Beware employer responsibility to make reasonable adjustments
A disabled worker whose employer failed to provide voice recognition software to ease pain that “left her in tears” has been awarded an overall sum of £45,000 by the Employment Tribunal.
The employee suffered from carpal tunnel syndrome and arthritis and was forced to resign from her role because necessary adjustments were not made. The ET heard that she had repeatedly asked for a voice recognition service to be installed on her computer that would have reduced the amount of typing needed for her role. The software was eventually installed, but only after two years, during which the employee took multiple periods of sick leave because of the pain in her hands.
The Employment Judge ruled: “Given that a material and indeed very significant cause of the claimant’s resignation was her having been subjected to unlawful discrimination, not least in the prolonged failure to make reasonable adjustments, that dismissal must also be categorised as a further act of unlawful discrimination. At a return-to-work meeting following a period of protracted absence, it was clear that no steps had been taken to acquire voice recognition software and the employee began a phased return to work with regular breaks but at a grievance meeting held several months later, the employee confirmed that she felt a loss of trust in her employer due to their failure to provide the voice recognition software.
The ET ordered the employer to pay £12,421 for compensation for unfair dismissal and £14,385 loss of earnings arising out of unlawful discrimination. She was also granted £15,000 for injury to feelings arising out of unlawful discrimination, in particular the failure to make reasonable adjustments. With the addition of interest, the employee received a total award of £44,673.75.

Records
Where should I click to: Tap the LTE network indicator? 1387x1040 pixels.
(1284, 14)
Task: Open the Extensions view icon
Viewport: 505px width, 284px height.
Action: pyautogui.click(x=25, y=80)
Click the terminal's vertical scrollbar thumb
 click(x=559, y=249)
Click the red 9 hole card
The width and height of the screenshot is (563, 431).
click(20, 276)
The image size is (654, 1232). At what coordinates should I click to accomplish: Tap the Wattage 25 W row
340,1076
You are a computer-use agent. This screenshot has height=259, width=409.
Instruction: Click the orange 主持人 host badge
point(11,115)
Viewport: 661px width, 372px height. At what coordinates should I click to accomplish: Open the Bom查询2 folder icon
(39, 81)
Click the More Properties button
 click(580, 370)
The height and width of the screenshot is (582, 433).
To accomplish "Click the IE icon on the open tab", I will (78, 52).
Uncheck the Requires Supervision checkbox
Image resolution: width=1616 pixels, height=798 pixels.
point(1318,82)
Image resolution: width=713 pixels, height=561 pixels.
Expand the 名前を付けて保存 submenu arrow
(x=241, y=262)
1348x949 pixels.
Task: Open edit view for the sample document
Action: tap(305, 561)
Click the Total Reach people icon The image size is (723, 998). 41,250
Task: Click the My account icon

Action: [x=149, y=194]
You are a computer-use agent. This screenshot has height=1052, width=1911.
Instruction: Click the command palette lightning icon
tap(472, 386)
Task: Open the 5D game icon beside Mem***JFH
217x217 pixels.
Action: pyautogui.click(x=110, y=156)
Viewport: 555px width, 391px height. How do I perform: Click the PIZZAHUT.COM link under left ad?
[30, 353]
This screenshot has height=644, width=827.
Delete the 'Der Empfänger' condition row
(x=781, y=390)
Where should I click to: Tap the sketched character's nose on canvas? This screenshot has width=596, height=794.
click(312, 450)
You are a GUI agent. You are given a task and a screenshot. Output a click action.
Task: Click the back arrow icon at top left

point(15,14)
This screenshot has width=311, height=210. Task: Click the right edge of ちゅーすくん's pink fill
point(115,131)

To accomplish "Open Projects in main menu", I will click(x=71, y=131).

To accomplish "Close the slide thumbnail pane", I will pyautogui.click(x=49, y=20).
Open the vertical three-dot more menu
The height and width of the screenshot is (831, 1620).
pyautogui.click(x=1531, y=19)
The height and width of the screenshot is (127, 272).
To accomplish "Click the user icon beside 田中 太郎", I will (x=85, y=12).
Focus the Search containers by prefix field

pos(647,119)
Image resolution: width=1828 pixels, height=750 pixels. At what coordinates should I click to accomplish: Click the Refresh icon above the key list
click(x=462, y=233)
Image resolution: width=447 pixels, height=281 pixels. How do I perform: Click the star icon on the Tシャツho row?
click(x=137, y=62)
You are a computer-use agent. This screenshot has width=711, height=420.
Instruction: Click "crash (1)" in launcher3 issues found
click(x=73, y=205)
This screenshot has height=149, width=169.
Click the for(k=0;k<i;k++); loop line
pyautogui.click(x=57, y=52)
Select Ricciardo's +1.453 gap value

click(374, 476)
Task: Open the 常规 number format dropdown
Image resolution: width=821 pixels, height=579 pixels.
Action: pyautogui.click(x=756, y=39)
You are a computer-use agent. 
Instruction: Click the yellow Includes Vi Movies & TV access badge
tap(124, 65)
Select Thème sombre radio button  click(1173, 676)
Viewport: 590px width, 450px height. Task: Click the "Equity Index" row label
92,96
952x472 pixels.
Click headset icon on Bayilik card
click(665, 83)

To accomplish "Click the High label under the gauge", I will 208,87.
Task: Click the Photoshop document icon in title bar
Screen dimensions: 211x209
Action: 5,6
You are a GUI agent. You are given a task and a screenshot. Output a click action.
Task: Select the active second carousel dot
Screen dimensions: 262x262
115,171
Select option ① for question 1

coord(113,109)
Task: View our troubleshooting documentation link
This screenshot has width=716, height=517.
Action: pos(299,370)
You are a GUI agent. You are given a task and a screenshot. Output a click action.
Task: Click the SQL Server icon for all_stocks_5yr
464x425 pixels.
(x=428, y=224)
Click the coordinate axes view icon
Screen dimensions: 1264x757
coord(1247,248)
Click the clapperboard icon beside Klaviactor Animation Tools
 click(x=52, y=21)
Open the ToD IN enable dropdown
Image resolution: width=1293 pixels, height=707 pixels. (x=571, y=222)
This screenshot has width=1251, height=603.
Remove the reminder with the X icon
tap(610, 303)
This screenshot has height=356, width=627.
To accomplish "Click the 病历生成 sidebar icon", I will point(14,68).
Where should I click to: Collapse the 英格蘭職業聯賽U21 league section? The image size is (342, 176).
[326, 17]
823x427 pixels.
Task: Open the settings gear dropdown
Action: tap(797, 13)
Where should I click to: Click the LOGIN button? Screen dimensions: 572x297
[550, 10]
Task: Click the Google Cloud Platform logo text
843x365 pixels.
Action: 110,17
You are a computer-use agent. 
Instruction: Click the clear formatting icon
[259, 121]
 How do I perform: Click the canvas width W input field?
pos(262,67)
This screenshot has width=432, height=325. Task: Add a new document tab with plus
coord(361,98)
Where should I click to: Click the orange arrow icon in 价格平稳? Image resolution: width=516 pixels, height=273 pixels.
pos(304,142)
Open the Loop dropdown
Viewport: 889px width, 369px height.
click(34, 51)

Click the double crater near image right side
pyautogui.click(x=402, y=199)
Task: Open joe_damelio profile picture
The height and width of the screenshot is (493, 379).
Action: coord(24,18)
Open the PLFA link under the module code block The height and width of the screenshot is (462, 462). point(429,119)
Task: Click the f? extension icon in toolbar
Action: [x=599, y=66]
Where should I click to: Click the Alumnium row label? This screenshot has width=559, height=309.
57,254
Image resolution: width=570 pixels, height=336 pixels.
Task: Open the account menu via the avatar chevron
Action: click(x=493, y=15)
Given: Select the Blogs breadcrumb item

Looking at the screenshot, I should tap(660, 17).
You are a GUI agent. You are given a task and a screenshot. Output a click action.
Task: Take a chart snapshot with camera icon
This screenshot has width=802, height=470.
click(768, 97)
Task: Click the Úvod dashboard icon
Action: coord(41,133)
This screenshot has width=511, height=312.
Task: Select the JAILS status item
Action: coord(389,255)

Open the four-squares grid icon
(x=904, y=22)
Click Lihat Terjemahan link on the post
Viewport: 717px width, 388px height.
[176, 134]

Direction 1: In the tribunal article, how long did the employer take to install the voice recognition software?
Direction 2: Reproduce verbatim everything in the tribunal article from "The employee suffered" down to "in her hands.".

Complete response 1: Two years.

Complete response 2:
The employee suffered from carpal tunnel syndrome and arthritis and was forced to resign from her role because necessary adjustments were not made. The ET heard that she had repeatedly asked for a voice recognition service to be installed on her computer that would have reduced the amount of typing needed for her role. The software was eventually installed, but only after two years, during which the employee took multiple periods of sick leave because of the pain in her hands.